WHAT YOU SHOULD DO -> Identify every line in the entries below that contains the word "Delete", and copy each such line. Case counts.

═══

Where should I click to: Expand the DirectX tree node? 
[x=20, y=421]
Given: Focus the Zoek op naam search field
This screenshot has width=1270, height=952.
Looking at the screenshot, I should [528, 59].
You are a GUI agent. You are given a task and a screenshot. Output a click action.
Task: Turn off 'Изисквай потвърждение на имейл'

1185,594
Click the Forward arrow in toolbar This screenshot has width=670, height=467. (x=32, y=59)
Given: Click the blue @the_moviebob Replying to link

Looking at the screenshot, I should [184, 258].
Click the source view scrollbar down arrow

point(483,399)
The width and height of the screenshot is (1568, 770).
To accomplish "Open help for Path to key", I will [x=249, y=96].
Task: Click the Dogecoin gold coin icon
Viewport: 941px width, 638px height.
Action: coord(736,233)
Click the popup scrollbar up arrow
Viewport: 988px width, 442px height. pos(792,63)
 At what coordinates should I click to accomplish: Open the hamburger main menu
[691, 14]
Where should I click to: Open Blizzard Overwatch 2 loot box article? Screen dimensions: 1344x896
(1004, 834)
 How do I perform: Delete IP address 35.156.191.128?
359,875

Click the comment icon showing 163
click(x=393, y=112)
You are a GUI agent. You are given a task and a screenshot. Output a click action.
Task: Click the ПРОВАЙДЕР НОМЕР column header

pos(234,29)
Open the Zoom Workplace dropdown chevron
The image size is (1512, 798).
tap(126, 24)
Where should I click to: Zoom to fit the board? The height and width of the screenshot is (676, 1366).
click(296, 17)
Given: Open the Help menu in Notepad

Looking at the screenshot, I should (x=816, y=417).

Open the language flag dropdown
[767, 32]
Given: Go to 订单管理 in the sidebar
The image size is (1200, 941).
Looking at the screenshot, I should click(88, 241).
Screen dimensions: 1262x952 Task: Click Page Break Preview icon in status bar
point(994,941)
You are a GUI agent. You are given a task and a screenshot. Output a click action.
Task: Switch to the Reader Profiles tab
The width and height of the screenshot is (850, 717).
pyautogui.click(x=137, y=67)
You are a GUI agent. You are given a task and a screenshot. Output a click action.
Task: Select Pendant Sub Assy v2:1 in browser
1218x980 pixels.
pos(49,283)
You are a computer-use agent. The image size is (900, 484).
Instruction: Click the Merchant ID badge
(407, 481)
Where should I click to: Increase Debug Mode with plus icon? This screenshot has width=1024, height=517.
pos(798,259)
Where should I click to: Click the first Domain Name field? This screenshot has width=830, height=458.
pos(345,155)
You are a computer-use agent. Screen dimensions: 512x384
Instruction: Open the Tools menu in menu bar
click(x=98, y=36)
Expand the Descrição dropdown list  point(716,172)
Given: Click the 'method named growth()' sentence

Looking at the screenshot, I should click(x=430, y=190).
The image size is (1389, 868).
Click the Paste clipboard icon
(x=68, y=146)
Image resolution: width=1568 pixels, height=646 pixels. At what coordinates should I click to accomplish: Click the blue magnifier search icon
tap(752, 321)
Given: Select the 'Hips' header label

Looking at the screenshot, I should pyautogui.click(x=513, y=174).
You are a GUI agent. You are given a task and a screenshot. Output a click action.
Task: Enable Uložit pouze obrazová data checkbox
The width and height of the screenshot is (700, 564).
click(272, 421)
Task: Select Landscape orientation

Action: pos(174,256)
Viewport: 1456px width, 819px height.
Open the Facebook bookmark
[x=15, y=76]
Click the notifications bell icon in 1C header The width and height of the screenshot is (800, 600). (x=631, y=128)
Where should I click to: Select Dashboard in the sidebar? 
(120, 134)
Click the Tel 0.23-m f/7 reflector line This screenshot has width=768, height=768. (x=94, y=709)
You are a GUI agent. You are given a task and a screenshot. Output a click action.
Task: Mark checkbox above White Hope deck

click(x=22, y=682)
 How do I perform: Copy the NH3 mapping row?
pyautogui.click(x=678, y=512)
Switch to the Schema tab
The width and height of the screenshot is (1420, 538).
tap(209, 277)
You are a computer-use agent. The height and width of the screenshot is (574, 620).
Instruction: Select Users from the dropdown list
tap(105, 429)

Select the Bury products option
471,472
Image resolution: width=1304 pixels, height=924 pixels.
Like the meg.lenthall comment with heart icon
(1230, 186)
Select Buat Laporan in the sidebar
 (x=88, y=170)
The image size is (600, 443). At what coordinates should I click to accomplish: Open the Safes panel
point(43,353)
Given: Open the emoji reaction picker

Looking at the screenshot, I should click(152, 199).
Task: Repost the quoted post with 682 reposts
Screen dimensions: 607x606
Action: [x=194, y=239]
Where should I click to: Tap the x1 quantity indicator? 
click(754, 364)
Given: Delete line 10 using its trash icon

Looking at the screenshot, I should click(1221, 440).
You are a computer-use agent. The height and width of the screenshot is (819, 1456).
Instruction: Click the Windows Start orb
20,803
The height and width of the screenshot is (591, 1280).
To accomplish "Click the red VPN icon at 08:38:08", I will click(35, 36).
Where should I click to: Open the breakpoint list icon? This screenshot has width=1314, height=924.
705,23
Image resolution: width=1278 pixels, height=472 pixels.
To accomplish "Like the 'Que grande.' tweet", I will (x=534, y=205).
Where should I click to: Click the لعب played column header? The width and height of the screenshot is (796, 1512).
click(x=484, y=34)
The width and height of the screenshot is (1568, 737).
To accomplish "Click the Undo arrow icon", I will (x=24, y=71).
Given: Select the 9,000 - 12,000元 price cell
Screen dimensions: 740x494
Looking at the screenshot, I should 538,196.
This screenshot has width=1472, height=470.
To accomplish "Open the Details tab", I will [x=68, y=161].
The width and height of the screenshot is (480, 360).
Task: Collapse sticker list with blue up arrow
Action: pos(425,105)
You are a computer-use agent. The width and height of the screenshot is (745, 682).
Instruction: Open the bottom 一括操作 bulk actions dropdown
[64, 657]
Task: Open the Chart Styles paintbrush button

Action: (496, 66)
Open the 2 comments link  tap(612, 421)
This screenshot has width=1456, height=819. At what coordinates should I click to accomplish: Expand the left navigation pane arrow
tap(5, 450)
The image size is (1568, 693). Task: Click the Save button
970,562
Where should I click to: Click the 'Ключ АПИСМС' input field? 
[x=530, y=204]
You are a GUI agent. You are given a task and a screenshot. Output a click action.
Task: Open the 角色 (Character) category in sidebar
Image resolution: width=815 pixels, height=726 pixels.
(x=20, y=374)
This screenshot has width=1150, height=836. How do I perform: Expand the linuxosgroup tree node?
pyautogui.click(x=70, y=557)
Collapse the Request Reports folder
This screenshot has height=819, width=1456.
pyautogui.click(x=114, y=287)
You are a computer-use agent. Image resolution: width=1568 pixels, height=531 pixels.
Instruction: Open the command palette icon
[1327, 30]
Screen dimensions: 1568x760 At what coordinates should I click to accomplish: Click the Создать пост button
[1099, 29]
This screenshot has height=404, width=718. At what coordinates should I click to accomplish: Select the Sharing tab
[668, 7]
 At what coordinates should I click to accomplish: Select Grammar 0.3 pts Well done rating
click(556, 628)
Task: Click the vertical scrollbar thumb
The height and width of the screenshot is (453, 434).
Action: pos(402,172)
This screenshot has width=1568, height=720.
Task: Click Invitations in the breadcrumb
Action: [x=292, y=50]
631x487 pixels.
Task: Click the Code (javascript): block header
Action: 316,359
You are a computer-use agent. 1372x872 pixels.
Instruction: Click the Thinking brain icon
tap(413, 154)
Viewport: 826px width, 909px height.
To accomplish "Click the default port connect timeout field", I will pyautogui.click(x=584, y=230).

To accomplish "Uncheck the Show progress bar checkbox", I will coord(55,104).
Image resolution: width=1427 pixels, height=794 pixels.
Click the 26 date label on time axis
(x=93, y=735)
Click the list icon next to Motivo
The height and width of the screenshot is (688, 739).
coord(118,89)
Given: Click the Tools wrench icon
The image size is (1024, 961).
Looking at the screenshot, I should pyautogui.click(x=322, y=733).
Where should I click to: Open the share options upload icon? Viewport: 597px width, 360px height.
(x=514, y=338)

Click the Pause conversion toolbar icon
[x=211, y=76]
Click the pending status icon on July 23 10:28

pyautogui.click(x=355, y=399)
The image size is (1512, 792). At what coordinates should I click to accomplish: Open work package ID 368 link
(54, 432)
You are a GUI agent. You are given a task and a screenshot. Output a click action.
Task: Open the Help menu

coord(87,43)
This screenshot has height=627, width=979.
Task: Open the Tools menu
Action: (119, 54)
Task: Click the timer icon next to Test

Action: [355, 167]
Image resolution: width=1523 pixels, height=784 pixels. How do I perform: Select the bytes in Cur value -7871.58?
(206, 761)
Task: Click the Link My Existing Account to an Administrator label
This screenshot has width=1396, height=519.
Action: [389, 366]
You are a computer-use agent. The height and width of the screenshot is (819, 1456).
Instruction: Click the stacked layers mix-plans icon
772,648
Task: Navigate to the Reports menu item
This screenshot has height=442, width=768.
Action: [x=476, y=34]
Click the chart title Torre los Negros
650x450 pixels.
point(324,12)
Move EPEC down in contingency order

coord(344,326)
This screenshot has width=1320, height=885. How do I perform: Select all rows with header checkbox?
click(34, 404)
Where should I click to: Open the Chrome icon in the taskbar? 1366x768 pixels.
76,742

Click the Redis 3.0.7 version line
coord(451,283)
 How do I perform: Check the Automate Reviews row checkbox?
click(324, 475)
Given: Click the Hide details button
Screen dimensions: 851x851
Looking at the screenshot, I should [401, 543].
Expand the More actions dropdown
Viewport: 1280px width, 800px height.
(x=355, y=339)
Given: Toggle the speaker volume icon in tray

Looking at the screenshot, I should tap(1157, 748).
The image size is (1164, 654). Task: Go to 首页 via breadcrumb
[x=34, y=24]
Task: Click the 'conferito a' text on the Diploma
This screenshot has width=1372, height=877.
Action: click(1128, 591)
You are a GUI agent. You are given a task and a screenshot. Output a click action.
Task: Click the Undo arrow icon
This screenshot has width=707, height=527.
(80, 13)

═══

PROBLEM SOLUTION ->
 How do I perform: Delete IP address 35.156.191.128?
Given: Delete line 10 using its trash icon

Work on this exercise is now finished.